Obinutuzumab with lenalidomide (GALEN Regimen) as upfront therapy in advanced follicular lymphoma (Results of LYSA study) 

Induction treatment was obinutuzumab (1000 mg IV, days 8, 15, and 22, cycle 1; day 1, cycles 2-6) plus lenalidomide (20 mg/d, days 1-21, cycle 1; days 2-22, cycles 2-6) for six 28-day cycles. Maintenance included obinutuzumab (1000 mg every 2 cycles) plus lenalidomide (10 mg, days 2-22) for ≤12 cycles (year 1) followed by obinutuzumab (1000 mg every 56 days) for 6 cycles (year 2). The overall response rate in present study was 92%. Neutropenia was most common side effect which was mild in most of the patients. This study shows promising clinical efficacy with chemotherapy free GALEN regimen.  

https://doi.org/10.1182/blood.2021013526 

 

Response Adapted post-induction therapy in follicular lymphoma: Results of FOLL-12 study 

This study involved total of 807 patients. Patients who ere PET and MRD negative were only observed. PET negative and MRD Positive patients were given 4 doses of weekly Rituximab, untill MRD was negative. PET and MRD positive patients were given Ibritumomab, followed by standard maintenance rituximab. Comparator arm received routine 2 years maintenance of Rituximab. Maintence therapy was found to superior, including in patients who were PET and MRD negative.

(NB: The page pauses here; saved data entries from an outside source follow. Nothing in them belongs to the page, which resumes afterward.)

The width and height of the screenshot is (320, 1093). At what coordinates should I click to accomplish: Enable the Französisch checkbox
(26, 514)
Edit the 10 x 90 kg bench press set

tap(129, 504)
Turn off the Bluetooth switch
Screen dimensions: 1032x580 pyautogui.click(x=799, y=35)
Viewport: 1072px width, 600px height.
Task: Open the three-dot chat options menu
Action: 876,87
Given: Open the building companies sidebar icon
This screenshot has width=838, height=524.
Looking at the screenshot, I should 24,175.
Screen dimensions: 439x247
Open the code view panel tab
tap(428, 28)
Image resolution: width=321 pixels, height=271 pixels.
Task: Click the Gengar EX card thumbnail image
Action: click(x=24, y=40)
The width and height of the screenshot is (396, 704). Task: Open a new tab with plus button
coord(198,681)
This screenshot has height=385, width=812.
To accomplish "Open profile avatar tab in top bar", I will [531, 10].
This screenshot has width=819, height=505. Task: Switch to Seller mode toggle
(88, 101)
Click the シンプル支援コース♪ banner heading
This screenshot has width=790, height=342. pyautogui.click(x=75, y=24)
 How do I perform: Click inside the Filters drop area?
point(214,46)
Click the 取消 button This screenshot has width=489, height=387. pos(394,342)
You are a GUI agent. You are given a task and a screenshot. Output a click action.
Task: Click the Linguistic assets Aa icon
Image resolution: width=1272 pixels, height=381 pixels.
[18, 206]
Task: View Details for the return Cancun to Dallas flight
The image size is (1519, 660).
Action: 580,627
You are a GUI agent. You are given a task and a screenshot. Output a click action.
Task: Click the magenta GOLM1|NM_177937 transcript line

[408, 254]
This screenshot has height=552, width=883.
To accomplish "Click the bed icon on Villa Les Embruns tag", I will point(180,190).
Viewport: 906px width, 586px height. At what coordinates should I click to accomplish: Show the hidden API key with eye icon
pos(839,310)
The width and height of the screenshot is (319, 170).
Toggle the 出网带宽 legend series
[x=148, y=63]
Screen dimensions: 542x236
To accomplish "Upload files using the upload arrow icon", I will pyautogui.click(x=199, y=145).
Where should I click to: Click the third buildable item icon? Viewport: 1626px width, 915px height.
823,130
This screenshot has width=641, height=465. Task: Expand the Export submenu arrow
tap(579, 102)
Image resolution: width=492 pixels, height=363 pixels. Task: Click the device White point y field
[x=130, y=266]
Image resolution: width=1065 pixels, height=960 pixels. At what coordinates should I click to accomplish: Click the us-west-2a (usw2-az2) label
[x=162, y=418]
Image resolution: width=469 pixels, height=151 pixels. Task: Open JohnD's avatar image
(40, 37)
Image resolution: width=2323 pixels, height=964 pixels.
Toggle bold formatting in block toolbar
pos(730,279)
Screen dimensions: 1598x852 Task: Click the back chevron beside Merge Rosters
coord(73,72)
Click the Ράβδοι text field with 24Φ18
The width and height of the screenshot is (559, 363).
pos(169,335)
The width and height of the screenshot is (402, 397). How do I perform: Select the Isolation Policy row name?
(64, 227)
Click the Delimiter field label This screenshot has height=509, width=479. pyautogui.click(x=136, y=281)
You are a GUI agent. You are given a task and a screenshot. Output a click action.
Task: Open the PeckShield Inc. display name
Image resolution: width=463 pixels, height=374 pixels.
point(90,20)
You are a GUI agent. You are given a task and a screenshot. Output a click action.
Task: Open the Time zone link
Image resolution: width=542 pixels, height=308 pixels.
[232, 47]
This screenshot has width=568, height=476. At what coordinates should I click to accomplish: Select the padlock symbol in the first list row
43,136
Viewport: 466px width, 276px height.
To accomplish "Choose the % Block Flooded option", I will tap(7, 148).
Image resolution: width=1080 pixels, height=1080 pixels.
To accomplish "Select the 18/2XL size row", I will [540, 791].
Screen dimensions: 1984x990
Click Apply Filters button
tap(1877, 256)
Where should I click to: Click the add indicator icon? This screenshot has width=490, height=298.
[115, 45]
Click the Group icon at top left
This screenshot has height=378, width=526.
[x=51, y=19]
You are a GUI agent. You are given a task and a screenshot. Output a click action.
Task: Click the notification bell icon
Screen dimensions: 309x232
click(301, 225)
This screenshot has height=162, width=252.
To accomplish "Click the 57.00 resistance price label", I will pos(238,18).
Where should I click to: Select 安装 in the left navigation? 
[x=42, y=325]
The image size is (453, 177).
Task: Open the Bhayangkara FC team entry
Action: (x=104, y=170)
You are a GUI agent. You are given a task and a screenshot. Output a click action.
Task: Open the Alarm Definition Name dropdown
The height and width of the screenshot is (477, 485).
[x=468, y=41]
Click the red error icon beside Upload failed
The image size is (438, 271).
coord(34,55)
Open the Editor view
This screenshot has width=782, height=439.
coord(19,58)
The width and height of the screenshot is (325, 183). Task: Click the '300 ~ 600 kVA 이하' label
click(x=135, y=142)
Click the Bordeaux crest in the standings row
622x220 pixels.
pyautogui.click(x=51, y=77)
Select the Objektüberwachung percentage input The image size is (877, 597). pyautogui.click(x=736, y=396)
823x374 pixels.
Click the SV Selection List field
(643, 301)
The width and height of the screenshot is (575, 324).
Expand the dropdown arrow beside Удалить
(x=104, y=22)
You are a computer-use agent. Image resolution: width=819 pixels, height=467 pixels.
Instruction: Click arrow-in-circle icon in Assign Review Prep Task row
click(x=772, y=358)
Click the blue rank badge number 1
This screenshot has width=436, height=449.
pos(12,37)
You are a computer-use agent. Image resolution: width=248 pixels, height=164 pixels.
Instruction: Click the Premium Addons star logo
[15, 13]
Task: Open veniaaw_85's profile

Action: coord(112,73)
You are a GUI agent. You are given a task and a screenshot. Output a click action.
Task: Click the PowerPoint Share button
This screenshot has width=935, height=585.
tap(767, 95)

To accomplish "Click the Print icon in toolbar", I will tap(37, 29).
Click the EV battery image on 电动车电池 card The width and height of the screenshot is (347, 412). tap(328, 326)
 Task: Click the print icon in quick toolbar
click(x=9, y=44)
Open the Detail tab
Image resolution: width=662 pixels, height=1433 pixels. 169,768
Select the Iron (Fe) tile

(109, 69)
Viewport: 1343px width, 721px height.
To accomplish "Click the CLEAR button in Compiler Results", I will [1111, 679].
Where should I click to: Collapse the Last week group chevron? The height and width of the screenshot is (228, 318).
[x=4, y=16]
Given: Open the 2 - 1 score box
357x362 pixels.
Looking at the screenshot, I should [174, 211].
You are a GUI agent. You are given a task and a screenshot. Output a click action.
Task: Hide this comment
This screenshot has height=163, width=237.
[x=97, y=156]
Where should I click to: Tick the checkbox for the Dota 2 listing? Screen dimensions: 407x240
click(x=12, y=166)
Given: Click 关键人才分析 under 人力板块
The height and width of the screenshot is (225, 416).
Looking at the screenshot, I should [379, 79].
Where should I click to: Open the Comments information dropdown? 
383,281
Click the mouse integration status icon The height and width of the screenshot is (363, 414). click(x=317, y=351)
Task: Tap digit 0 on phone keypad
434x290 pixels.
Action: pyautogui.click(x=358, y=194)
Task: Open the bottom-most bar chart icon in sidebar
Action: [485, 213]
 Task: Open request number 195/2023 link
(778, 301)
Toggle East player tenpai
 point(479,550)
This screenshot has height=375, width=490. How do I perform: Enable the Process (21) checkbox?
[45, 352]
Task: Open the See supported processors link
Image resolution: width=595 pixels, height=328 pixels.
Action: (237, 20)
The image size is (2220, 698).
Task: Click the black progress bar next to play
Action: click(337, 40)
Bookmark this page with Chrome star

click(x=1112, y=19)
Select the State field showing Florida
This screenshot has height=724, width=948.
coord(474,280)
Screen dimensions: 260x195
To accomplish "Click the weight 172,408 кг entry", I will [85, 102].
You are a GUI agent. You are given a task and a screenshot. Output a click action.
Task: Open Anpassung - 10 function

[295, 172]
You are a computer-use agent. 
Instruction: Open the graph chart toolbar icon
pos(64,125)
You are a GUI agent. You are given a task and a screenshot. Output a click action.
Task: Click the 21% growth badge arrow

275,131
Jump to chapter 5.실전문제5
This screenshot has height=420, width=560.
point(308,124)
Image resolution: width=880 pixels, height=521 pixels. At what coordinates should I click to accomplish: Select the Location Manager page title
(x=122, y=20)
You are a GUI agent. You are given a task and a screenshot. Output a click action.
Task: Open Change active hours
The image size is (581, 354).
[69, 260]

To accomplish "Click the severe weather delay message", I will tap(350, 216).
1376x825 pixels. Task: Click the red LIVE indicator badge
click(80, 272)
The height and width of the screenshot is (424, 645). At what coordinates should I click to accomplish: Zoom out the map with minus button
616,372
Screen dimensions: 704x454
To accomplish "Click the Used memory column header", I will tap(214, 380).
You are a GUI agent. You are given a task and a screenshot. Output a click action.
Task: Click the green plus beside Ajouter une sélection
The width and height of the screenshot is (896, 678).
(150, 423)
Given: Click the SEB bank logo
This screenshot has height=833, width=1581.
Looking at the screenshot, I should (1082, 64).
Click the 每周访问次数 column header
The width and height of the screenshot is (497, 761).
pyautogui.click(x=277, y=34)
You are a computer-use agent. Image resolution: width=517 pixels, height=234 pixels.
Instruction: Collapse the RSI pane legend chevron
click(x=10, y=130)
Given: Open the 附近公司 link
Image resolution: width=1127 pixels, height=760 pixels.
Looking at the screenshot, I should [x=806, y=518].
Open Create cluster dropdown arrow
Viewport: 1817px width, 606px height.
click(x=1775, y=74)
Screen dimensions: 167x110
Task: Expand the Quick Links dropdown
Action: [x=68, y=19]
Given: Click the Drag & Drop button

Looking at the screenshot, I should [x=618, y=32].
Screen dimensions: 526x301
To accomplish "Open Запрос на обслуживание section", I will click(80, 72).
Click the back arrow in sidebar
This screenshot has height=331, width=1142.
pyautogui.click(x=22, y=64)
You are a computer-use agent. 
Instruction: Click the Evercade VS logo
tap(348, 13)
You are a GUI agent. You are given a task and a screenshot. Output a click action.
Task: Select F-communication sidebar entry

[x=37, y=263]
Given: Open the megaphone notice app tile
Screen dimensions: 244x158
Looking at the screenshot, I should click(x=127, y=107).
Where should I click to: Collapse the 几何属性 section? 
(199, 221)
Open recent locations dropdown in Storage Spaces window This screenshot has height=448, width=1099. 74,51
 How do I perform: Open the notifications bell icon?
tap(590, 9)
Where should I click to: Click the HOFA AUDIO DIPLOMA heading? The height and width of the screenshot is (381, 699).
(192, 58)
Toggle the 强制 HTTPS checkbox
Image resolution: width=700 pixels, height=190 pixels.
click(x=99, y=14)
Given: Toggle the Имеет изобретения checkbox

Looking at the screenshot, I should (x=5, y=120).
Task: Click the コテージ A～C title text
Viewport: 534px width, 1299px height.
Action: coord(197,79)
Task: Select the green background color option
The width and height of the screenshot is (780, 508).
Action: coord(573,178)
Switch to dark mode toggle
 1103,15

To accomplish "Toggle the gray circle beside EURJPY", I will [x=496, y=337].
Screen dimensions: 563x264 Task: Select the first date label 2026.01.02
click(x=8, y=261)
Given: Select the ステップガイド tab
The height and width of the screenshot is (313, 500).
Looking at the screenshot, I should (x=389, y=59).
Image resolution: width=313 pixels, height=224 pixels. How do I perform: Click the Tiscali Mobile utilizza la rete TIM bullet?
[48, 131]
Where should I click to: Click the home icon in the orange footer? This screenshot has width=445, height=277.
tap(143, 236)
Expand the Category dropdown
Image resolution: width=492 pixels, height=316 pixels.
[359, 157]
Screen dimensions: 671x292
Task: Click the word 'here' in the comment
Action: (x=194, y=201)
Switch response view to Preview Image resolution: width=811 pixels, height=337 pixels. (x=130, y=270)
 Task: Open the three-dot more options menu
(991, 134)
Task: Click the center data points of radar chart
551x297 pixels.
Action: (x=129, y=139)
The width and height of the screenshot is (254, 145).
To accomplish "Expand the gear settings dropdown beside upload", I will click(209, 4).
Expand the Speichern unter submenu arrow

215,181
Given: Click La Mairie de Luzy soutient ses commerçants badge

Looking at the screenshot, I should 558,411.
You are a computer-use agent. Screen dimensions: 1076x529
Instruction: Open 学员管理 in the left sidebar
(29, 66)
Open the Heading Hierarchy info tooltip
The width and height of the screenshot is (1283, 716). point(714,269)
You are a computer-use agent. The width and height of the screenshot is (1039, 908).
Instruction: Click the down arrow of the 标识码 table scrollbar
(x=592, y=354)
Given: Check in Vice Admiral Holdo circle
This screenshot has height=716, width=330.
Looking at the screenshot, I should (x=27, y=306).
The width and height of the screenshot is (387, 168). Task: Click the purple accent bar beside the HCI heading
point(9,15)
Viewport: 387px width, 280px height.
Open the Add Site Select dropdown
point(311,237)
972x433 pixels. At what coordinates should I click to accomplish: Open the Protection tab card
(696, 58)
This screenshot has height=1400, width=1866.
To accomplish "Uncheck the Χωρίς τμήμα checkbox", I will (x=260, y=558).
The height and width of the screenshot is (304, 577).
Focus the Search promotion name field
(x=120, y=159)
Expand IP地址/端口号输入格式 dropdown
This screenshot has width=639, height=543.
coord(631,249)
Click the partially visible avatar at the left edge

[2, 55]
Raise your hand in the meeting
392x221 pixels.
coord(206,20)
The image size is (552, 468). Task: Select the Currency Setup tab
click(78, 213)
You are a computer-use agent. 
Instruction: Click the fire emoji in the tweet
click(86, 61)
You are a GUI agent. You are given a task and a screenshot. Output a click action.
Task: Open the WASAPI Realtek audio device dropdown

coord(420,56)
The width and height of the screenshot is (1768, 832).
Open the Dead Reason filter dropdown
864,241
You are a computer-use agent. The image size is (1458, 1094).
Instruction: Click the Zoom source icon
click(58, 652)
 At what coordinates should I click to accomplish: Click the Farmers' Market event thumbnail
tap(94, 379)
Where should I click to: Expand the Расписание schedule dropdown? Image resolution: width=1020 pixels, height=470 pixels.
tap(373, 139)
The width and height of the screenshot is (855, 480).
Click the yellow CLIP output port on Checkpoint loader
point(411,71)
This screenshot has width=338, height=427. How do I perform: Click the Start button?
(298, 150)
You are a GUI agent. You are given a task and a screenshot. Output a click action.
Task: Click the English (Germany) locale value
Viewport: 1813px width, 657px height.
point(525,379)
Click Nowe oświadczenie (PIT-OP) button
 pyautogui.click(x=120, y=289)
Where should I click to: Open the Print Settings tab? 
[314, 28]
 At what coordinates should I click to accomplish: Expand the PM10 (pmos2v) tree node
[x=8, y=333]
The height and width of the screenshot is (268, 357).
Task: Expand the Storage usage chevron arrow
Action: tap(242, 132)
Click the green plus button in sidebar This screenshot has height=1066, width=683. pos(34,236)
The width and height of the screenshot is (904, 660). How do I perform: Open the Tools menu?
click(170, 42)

https://doi.org/10.1200/JCO.21.01234

 

Relevance of bone marrow biopsies for response assessment in follicular lymphoma 

Bone marrow biopsies are performed before/after therapy to confirm complete response in patients with lymphoma on clinical trials. Present study sought to establish whether BMB add value in assessing response or predict progression-free survival or overall survival outcomes in follicular lymphoma subjects. Only 5/580 (0.9%) had positive baseline BMB, CR on imaging, and subsequent positive BMB. Therefore, BMB were irrelevant to response in 99% of subjects. Study recommended eliminating BMB from clinical trial requirements. 

https://doi.org/10.1200/JCO.21.02301

 

Minimal residual disease status predicts outcome in patients with previously untreated follicular lymphoma

The study aimed to analyze minimal residual/detectable disease (MRD) as a predictor of outcome in previously untreated patients with follicular lymphoma (FL) from the GALLIUM trial. Patients received induction with obinutuzumab (G) or rituximab (R) plus various chemotherapy regimens, followed by maintenance with the same antibody in responders. MRD status was assessed at predefined time points. MRD positivity was associated with inferior progression-free survival (PFS) at multiple time points. Obinutuzumab-based chemotherapy resulted in higher MRD response rates compared to rituximab-based chemotherapy. 

https://doi.org/10.1200/JCO.23.0083

 

Epcoritamab monotherapy in patients with relapsed or refractory follicular lymphoma

In the EPCORE NHL-1 phase 1–2 trial, the novel CD3 × CD20 bispecific antibody epcoritamab demonstrated significant efficacy in patients with multiply relapsed or refractory follicular lymphoma. In the pivotal cohort, the overall response rate was 82%, with a complete response rate of 62.5%. The cycle 1 optimisation cohort showed a reduced incidence of cytokine release syndrome to 49%, with no cases of severe neurotoxicity. Epcoritamab exhibited strong clinical activity and a manageable safety profile, highlighting its potential as a treatment option for this challenging patient population.

https://doi.org/10.1016/S2352-3026(24)00166-2 

 

Acalabrutinib alone or in combination with rituximab for follicular lymphoma: An open-label study

In this open-label, parallel-group study, patients with relapsed/refractory (R/R) follicular lymphoma (FL) were randomised to either acalabrutinib monotherapy or acalabrutinib plus rituximab. An additional cohort of patients with treatment-naive (TN) FL received only the acalabrutinib-rituximab combination. Acalabrutinib-rituximab was well tolerated and active in R/R and TN FL; in the TN cohort the overall response rate was 92.3% with most remissions lasting over 4 years. Acalabrutinib monotherapy was also well tolerated and active in R/R FL. These results support further study of acalabrutinib alone and in combination with rituximab in FL.